Goal of the exercise:
Would you please restate the data exactly as it stands, apart from the pictures?

Saved entries:
----------

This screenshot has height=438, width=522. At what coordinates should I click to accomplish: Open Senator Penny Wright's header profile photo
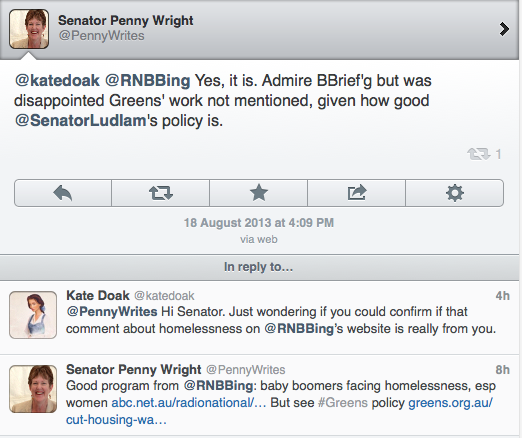click(29, 29)
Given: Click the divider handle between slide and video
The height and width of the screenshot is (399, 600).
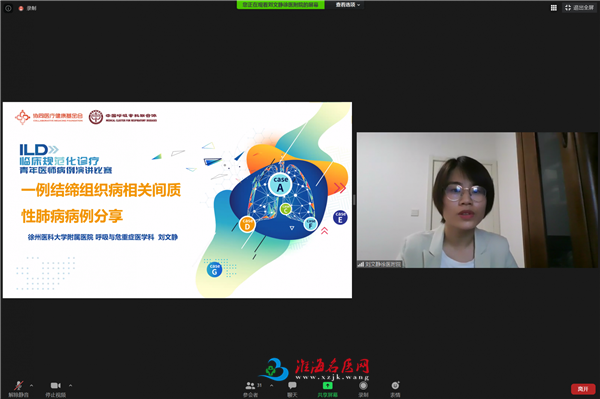Looking at the screenshot, I should pos(354,200).
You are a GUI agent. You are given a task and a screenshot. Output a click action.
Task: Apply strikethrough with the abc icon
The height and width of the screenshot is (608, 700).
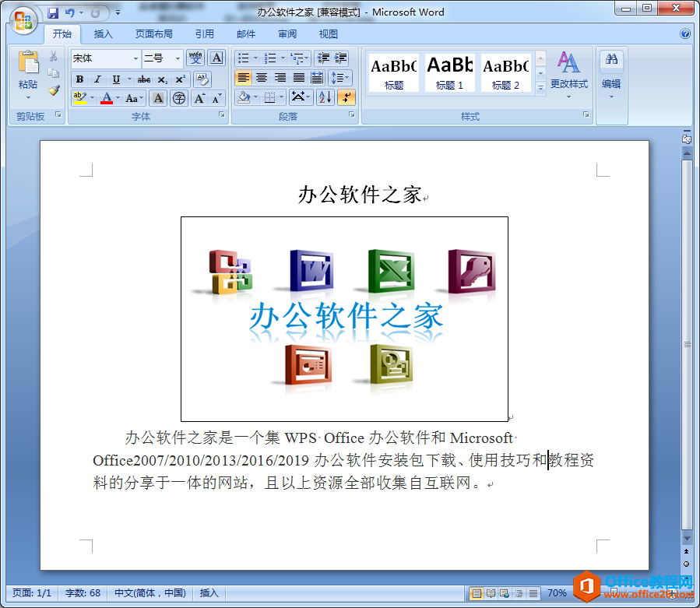[x=144, y=79]
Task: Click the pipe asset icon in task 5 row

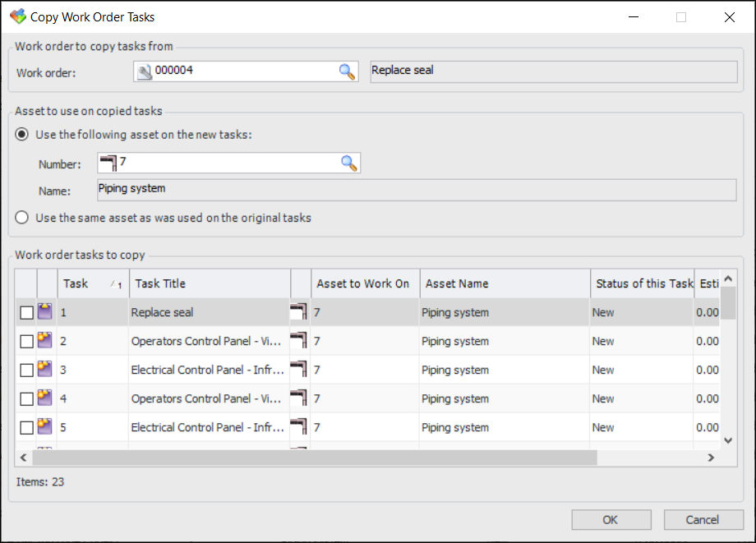Action: tap(299, 427)
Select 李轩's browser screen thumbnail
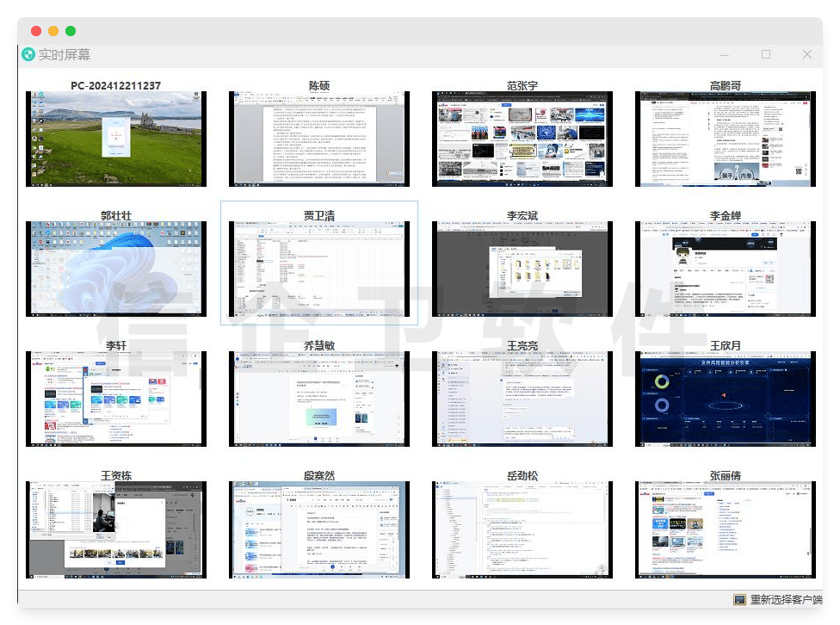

----------

Response below:
This screenshot has height=438, width=522. At what coordinates should I click to accomplish: Open Senator Penny Wright's header profile photo
click(29, 29)
Given: Click the divider handle between slide and video
The height and width of the screenshot is (399, 600).
Looking at the screenshot, I should pos(354,200).
You are a GUI agent. You are given a task and a screenshot. Output a click action.
Task: Apply strikethrough with the abc icon
The height and width of the screenshot is (608, 700).
[x=144, y=79]
Task: Click the pipe asset icon in task 5 row

Action: tap(299, 427)
Select 李轩's browser screen thumbnail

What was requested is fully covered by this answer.